- Tekst do czytania -
........

Moje artykuły

Szesciolatek: Niedobrze, kiedy się zapomni je nakarmić.
Trzylatek: jeszcze niedobrzej nakarmić je za dużo.
Sześciolatek: nie mówi się niedobrzej, tylko gorzej.
Trzylatek: ale najźlej dać im za dużo jedzenia.
Sześciolatek: wcale nie. Najniedobrzej zapomnieć je nakarmić.

Nauka języków obcych stała się w dzisiejszych czasach niezwykle popularna. Na każdym kroku spotykamy reklamy szkół językowych, kolorowe bilbordy z hasłami zachęcającymi do nauki, artykuły prasowe dotyczące stosowanych dziś, super skutecznych metod. Dociera do nas masa, nierzadko sprzecznych informacji na temat najlepszych szkół, nauczycieli, metod, podręczników itd. Rodzice zastanawiają się w jakim wieku ich dziecko powinno rozpocząć naukę języka obcego, czy rzeczywiście jak najwcześniej, czy lepiej trochę później? Czy to prawda, że w starszym wieku człowiek już nie ma szans na opanowanie języka? Zadając te pytania, otrzymujemy różne odpowiedzi.

Prawda o nauce języka obcego jest taka, że nie jest to proces zupełnie ‘bezbolesny’. Należy sobie uświadomić już na samym początku, ze ‘złoty środek’ nie istnieje. Przede wszystkim, posługiwanie się językiem jest umiejętnością, nie wiedzą, co oznacza, że nie nauczymy się języka, czytając o nim. Powinniśmy właściwie posługiwać się zwrotem ‘nabywać języki obce’ zamiast ‘uczyć się języków obcych’. Oczywiście, aby posiąść tę umiejętność uczymy się na pamięć słówek, struktur gramatycznych, regułek dotyczących ich zastosowania itd. są to jednak narzędzia, dzięki którym możemy mówić. I tylko poprzez mówienie jesteśmy w stanie nauczyć się posługiwać językiem.

Nabywanie umiejętności mówienia, spójność i płynność wypowiedzi jest indywidualną zdolnością każdego człowieka, dlatego tez, niemożliwe jest zmierzenie i stwierdzenie, ze np. metodą X nauczysz się 4 razy szybciej, a metodą Y opanujesz angielski w cztery tygodnie.

........

- Polecenia -
1/ Przetłumacz na angielski to zdanie z tekstu o nauce języków obcych: „Przede wszystkim, posługiwanie się językiem jest umiejętnością, nie wiedzą, co oznacza, że nie nauczymy się języka, czytając o nim.”
2/ Dopisz dalszą część tekstu o nauce języków obcych, zaczynając zaraz po jego ostatnim zdaniu.
Wiersze pochodzą z innego źródła niż tekst o nauce języków obcych.

(Dane o lokalizowaniu widocznych celów)

........

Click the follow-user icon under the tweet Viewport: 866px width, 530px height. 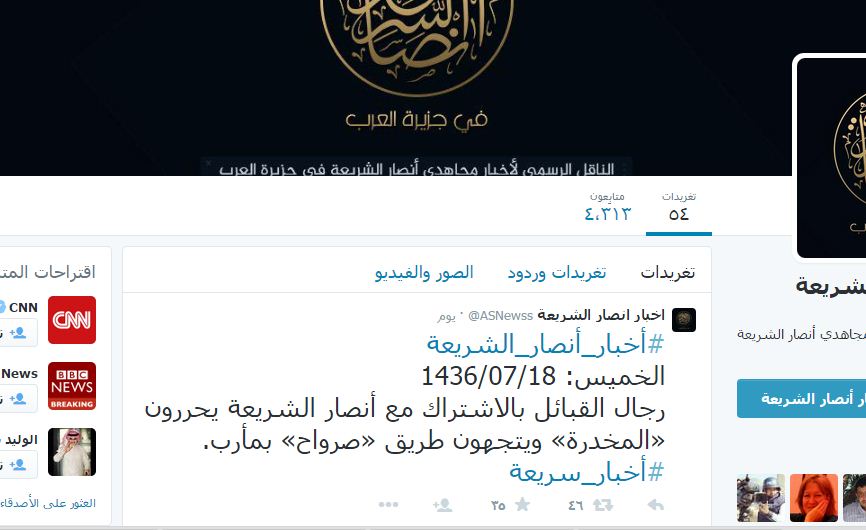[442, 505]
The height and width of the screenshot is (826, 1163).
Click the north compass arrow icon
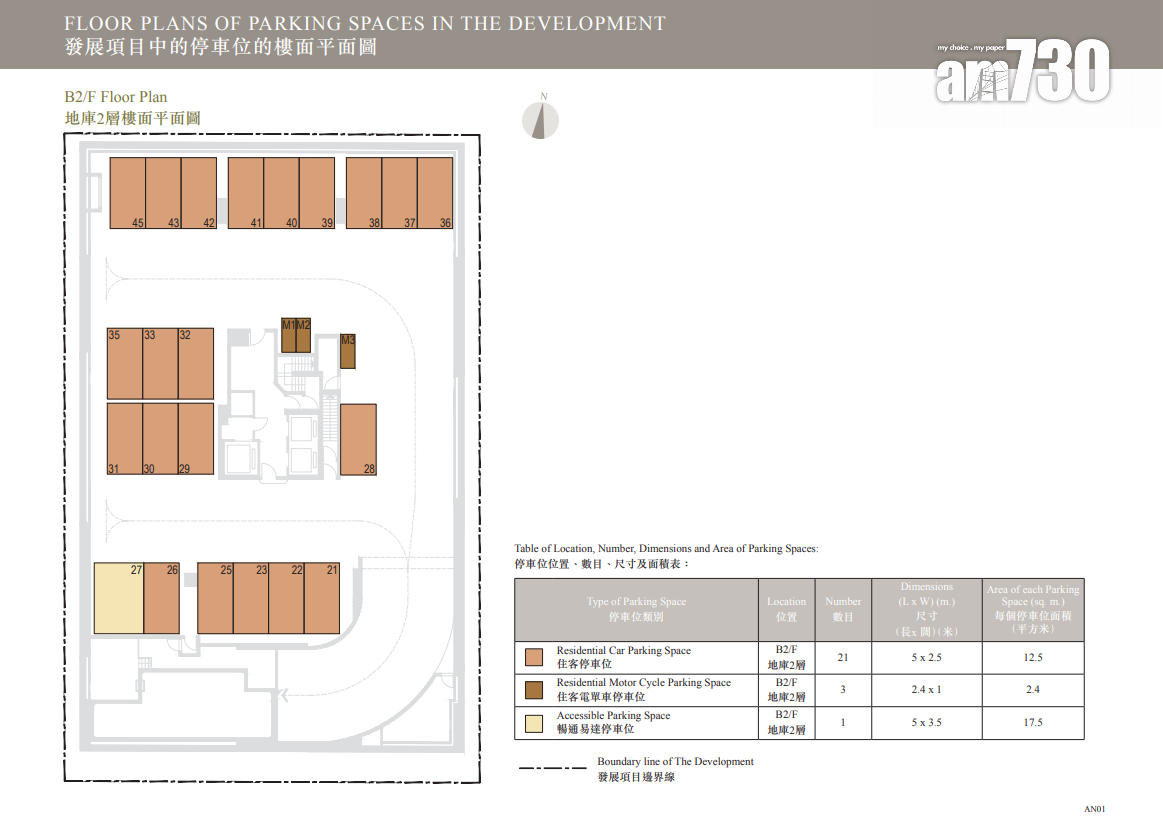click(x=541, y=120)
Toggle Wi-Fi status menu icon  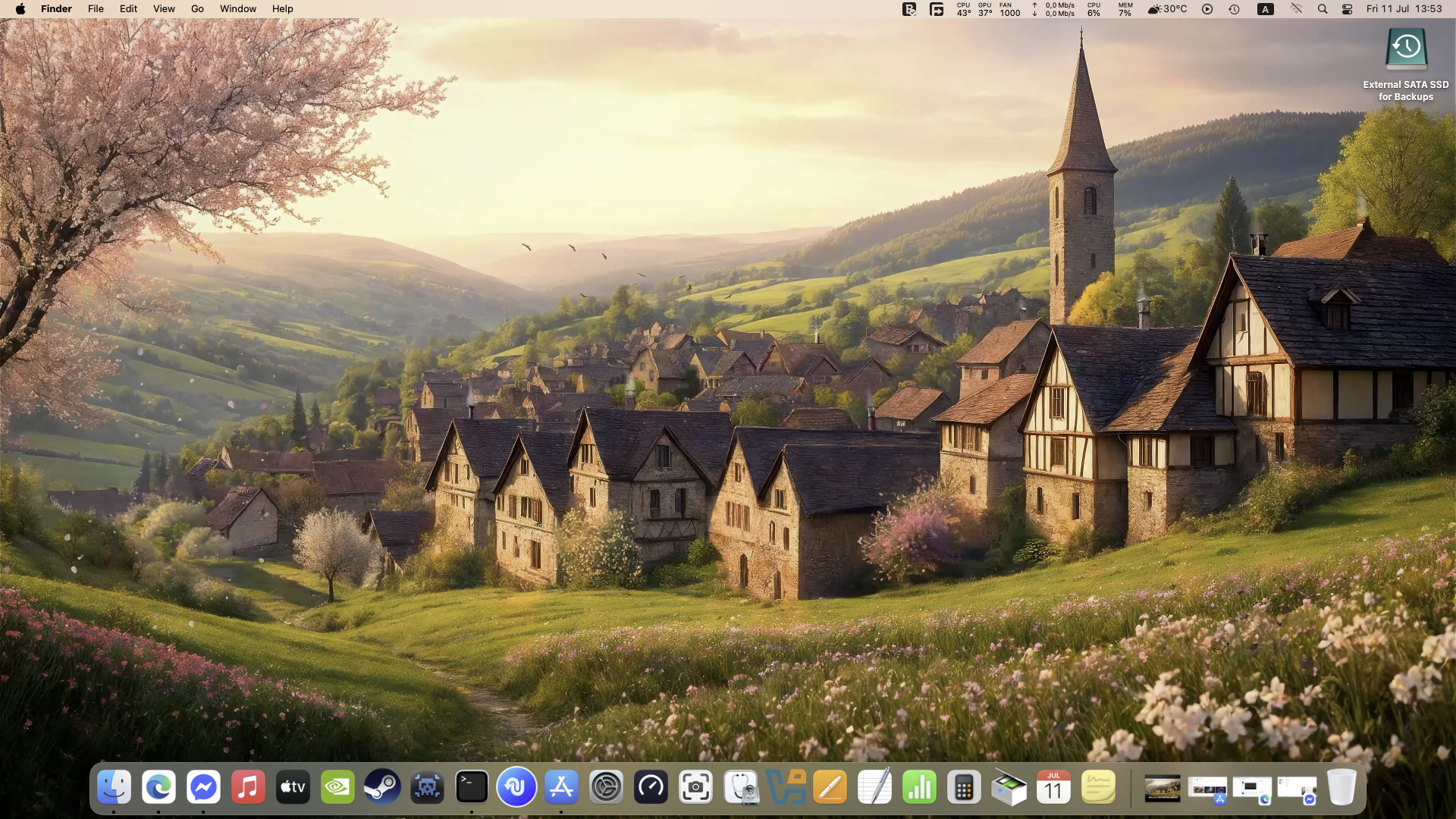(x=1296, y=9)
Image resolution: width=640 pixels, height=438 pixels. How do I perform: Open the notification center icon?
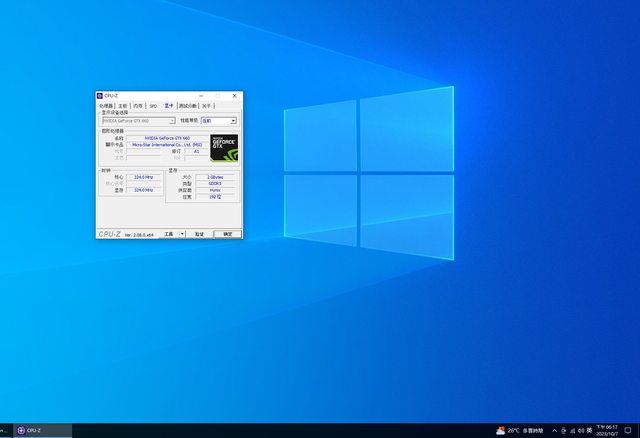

........

- Oczekiwane odpowiedzi -
1/ Above all, using a language is a skill, not knowledge, which means that we will not learn a language by reading about it.

2/
W historii nauczania było wiele metod, które w swoim czasie zyskiwały mniejszą lub większą popularność. Dlaczego przez tyle lat, nie została opracowana żadna metoda idealna? Otóż odpowiedzią na to pytanie jest fakt, iż niemożliwe jest opracowanie uniwersalnej metody , ponieważ nie dostosowujemy ludzi do metod, tylko metody do ludzi. W nauczaniu, szczególnie języków, na pierwszym miejscu jest człowiek, poznanie jego osobowości, potrzeb, celów i obaw, a następnie dobranie do niego odpowiedniego podejścia w nauczaniu. Oczywiście, nie chodzi o to, aby w sześcioosobowej grupie sześć razy zmieniać metody w trakcie zajęć, ale o to, aby dostosować taki tok nauki, stworzyć taką atmosferę, aby każdy z uczestników kursu czuł się przede wszystkim swobodnie wypowiadając się oraz będąc ocenianym.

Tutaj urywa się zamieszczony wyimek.